Ryan Banze

Posted on Sep 12 • Edited on Oct 16

🎞️AI-Powered Shorts Generator: Building Automated Karaoke-Style Video Pipelines in Google Colab

#ai #python #contentcreation #machinelearning

Why Short-Form Video + AI Is the Future

In 2025, the short-form video is not just entertainment, it’s the only dominant communication medium.

From YouTube Shorts to TikTok to Instagram Reels, billions of daily views flow through highly engaging, bite-sized content.

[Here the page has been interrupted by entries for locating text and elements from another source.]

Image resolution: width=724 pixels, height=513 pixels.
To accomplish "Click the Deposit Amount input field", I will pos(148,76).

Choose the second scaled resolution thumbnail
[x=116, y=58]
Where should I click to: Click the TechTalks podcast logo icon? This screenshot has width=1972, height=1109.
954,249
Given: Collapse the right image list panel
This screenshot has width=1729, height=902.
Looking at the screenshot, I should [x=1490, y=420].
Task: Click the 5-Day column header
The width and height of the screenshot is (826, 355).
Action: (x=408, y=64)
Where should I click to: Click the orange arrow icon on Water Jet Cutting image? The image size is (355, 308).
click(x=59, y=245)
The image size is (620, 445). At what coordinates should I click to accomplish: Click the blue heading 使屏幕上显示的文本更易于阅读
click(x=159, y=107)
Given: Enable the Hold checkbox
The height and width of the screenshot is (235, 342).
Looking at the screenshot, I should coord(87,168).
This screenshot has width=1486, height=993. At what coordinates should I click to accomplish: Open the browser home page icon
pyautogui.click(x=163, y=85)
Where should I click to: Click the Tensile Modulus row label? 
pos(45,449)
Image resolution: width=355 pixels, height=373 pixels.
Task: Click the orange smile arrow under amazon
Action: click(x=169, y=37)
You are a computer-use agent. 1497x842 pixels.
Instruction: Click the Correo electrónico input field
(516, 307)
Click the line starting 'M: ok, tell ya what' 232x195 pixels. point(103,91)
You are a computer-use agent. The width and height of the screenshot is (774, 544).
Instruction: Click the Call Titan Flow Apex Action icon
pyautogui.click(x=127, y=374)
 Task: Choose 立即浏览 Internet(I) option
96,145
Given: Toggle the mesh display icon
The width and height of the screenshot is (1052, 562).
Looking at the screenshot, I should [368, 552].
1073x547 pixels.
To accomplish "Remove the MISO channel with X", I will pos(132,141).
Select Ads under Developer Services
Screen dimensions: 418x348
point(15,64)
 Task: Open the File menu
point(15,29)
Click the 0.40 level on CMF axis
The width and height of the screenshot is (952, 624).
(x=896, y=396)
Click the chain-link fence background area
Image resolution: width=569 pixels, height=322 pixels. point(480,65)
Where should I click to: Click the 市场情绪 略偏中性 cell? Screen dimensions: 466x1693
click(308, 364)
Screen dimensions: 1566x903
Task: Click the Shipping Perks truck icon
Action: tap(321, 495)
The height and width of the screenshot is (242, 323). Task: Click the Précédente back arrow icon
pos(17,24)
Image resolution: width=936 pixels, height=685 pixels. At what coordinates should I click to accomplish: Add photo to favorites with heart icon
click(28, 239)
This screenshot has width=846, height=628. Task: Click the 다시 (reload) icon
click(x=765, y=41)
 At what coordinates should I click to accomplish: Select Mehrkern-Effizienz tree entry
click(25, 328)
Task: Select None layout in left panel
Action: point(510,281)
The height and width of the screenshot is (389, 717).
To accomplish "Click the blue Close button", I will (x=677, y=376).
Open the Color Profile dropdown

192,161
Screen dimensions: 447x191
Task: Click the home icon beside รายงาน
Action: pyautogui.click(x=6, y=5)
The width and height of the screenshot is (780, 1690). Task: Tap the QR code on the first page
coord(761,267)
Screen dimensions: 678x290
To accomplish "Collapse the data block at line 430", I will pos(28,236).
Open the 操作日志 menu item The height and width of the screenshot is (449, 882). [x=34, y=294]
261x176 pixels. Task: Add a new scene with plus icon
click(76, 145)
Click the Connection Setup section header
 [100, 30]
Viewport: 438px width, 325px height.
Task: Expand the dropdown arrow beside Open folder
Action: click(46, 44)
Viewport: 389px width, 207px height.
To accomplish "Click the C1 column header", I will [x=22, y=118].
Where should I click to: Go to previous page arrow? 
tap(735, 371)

But behind the scenes, creating even a single 30-second professional-quality video requires:

Storyboarding (what do we say?)
Scriptwriting (how do we say it?)
Narration/voiceover (recording, syncing)
Video sourcing or shooting
Editing + captioning
Music layering + final rendering

That’s hours of manual work. Now imagine doing this at the scale modern creators or startups require, dozens of videos per week.

Enter AI-powered video pipelines. By combining generative AI (Gemini, Mistral), open-source models (WhisperX), and developer tools (MoviePy, Colab, APIs), we can fully automate the workflow: from idea → to script → to captions → to final video.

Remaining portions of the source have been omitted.